CES: CTA’s Research VP Steve Koenig on ‘Trends to Watch’

According to CTA vice president of research Steve Koenig’s “Tech Trends to Watch” presentation at CES in Las Vegas, developments in 2022 will emerge from the transportation, space tech, sustainable technology and digital health sectors. Innovations will include electric vehicles, micro-mobility solutions and space tourism as well as alternative power sources, smart cities and homes and, in digital health, an increased use of wearables as well as an emphasis on solutions for mental health. Last year also saw historic highs of consumer demand in a wide variety of sectors.

Koenig noted that, as he predicted at CES 2021, this year of crisis has unleashed an abundance of innovation. He also revealed that the CTA’s just-released U.S. Consumer Tech Industry Forecast predicted that over half a trillion dollars in consumer retail spending is expected in 2022. “That’s a huge number and a huge high for the industry,” he said. “We can’t hit these historic highs forever but even as we get back to a more normal growth rate of about 3 percent expected this year, it’s still good.”

He listed three “core fundamentals” that will support continued growth in the U.S. and globally. The first is that consumers are “leveling up their tech” by buying more “smart technologies.” Second is a trend towards consuming premium experiences. “Tech and durables are on the road to premium after simmering for more than a decade,” he said. Third is a focus on services that “have become very important to the industry and very important to consumers.”

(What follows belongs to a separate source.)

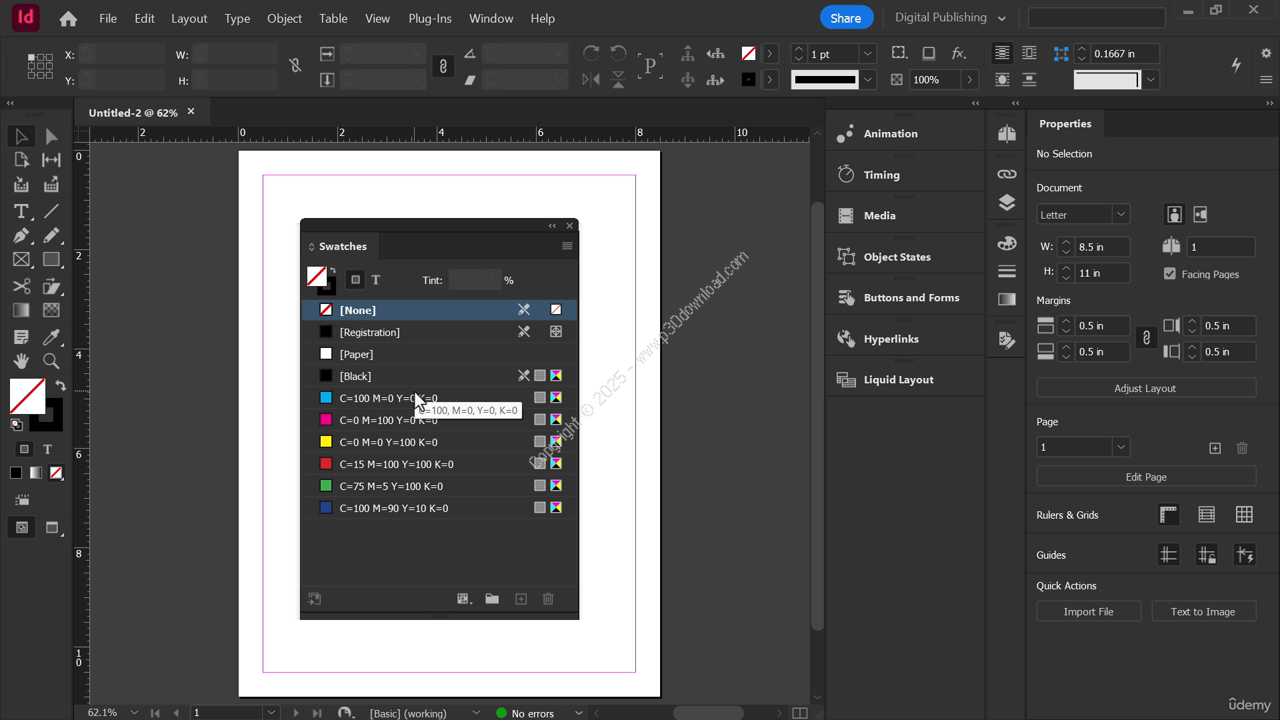Toggle the margins link constraint icon
This screenshot has height=720, width=1280.
[x=1146, y=338]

He pointed to the numbers of SVOD subscribers at Netflix (214 million), Amazon’s Prime Video (175 million), Disney+ (188 million) and Apple TV (20 million), adding that, in the U.S. and Europe, “a strong proportion of consumers have adopted new services.” CB Insights also reported that investors leaned into technology startups in the last year.

Supply chain issues and a shortage of microchips have been chief challenges. Intel, Samsung and TSMC are on track to expand chip capacity, but Koenig pointed out that building a new fab can take two to three years, meaning that capacity will remain vulnerable until they open.

Going into 2022, 5G will be the connective tissue, said Koenig, noting that standards group 3GPP will publish protocols and requirements for industrial IoT applications, which will open the floodgates to new case studies. Another “key ingredient technology” for 2022 will be AI, which will impact all sectors.

Koenig pointed to the metaverse as another trend that is “closer than you think.” “All the building blocks are already present and in play — cloud, 5G, haptics, volumetric video,” he said. “Now it’s about assembling them into an experience. The metaverse is the next generation Internet that will provide immersive digital experiences which will become inextricably linked with our physical reality. For now, it’s an evolving story.”

He also pointed to the evolution of VR, which started with enthusiasm for consumer use cases. “But we’ve seen over time that the real value has been in the enterprise market,” he said. “The metaverse may also evolve that way.”